Não bastasse a discórdia interna, o Primeiro Ministro de Israel
decidiu participar, in loco, do debate, oferecendo apoio e
argumentos ao partido Republicano.
No cenário Europeu, o contencioso com a Rússia tem por origem a
contínua expansão de OTAN, “pari passu” com o encolhimento da
ex República Soviética. É considerada pelo Kremlin como uma
“política de cerco”. A intolerância Russa para com a
arregimentação de “estados tampão” pelo Ocidente manifestou-se
nos conflitos na Georgia e na Ucrânia. A progressão da aliança
Ocidental nas suas fronteiras é vista como ameaça direta à sua
segurança. Por resultado, a Russia anexou a Criméia e exige a
neutralidade da Ucrânia. A tentativa norte americana de cooptar a Ucrânia revelou
açodamento e desconhecimento da relação das forças políticas
do país. Confrontada com a reação, constatou-se a incapacidade norte- americana de reajir à anexação
da Criméia, lance audacioso de Wladimir Putin. Sugere-se, assim, fragilidade,
tanto na Casa Branca, como no Pentágono e no Departamento de Estado.
No campo de colaboração econômica com a União Européia,
Barack Obama enfrenta séria oposição ao proposto Tratado de Livre
Comércio. Esta resistência provém, não apenas de setores da
oposição Republicana, mas, também, dos sindicatos e de parcelas
consideráveis do estamento Democrata.
No Extremo Oriente, Washington vem perdendo terreno, face à uma
China em contínua expansão tanto nos campos diplomático quanto no
econômico e financeiro. A relutância de Washington em validar o
acordo celebrado pelo qual aumentar-se-ia a participação acionária
no FMI de diversos países, entre os quais os BRICS, levou Beijing a
criar o Banco Asiático de Investimento em Infraestrutura. Até o
momento o projeto já recebeu, apezar da oposição ativa de
Washington, a adesão de mais de 40 países, dentre os quais países líderes europeus.
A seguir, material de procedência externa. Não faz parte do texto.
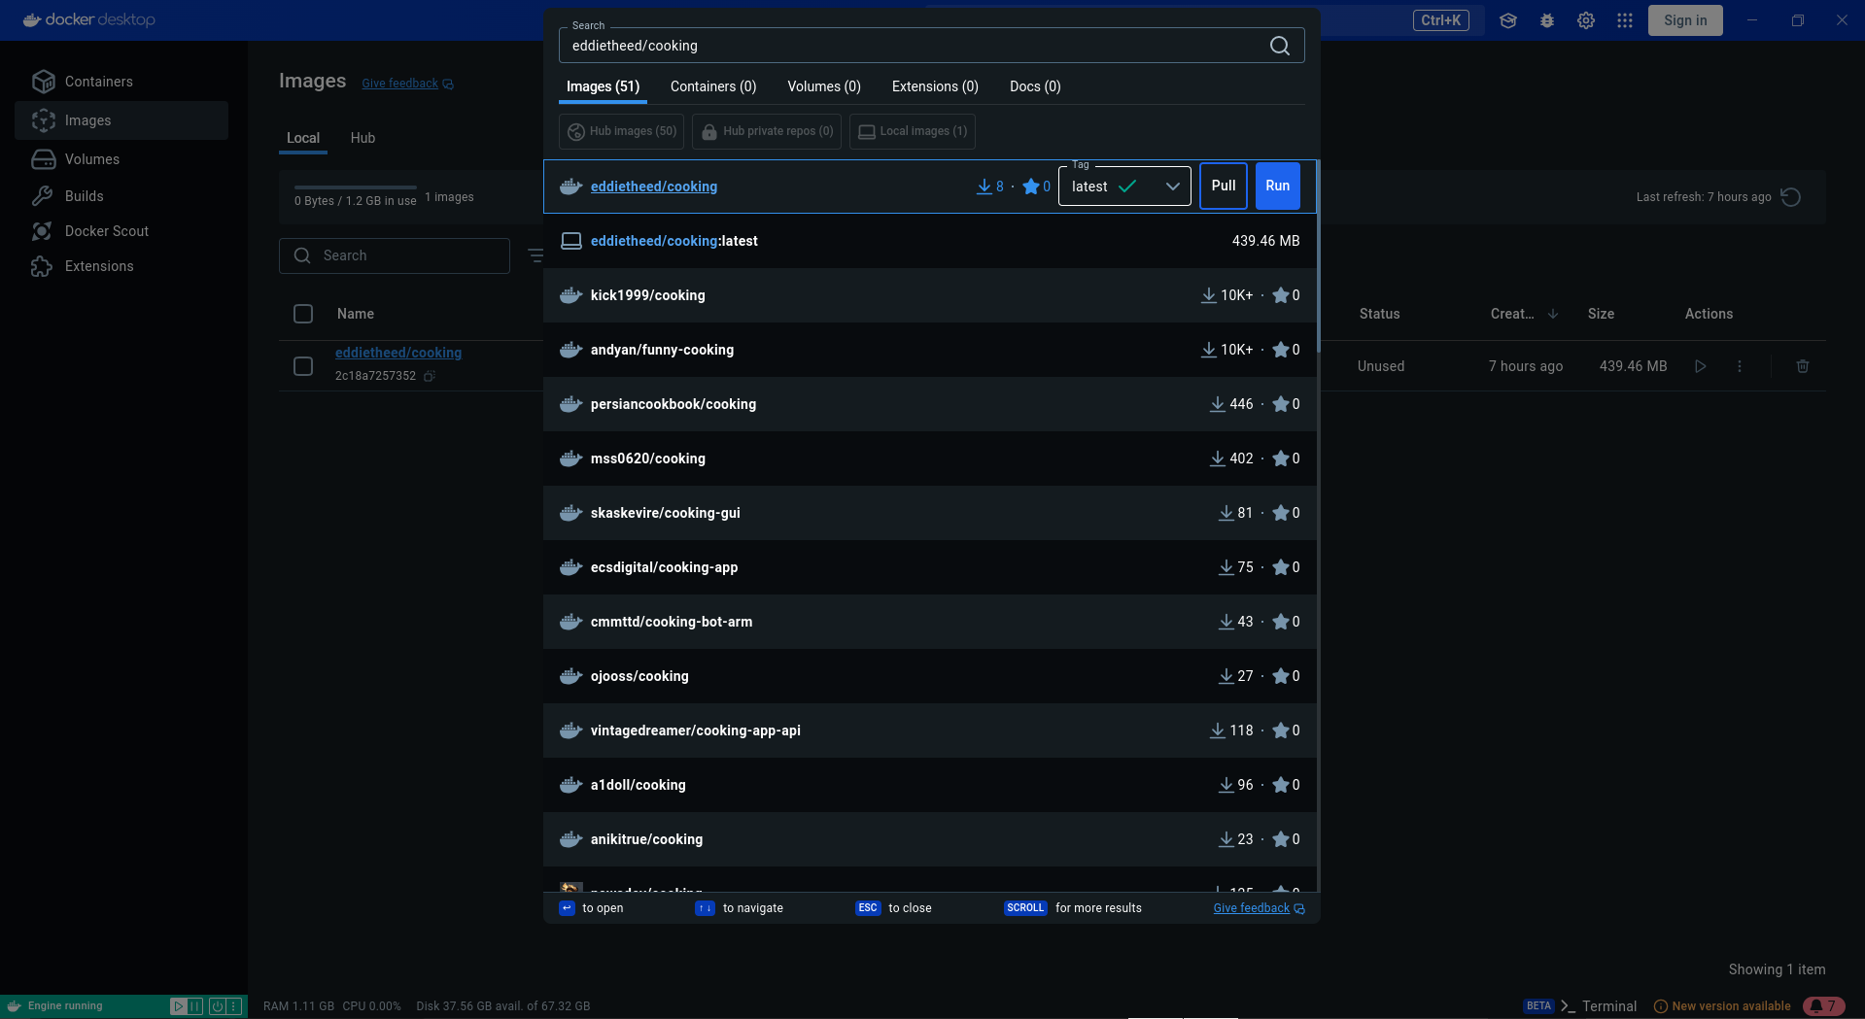This screenshot has width=1865, height=1019.
Task: Switch to the Hub tab under Images
Action: point(363,138)

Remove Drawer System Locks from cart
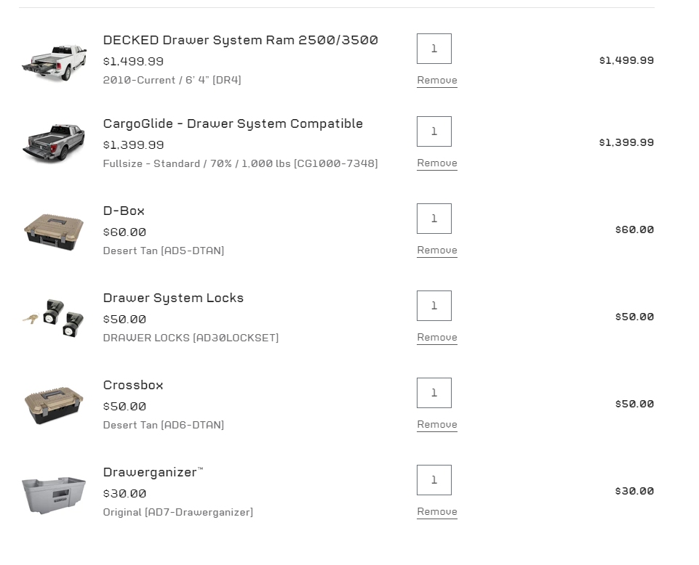(436, 338)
Observa-se, assim, que são muitos os eventos que alimentam
dúvidas sobre a imutabilidade das forças que hoje dominam o mundo,
e quais as consequências das mudanças por vir.
Referindo-se ao recém-criado Banco de Desenvolvimento Chinês,
Lawrence Summers, ex-presidente da Universidade de Harvard, exclamou: “neste momento os Estados Unidos perderam seu status de
'underwriter' do sistema econômico global”. Os demais campos de
atividade internacional, talvez mereçam semelhante preocupação.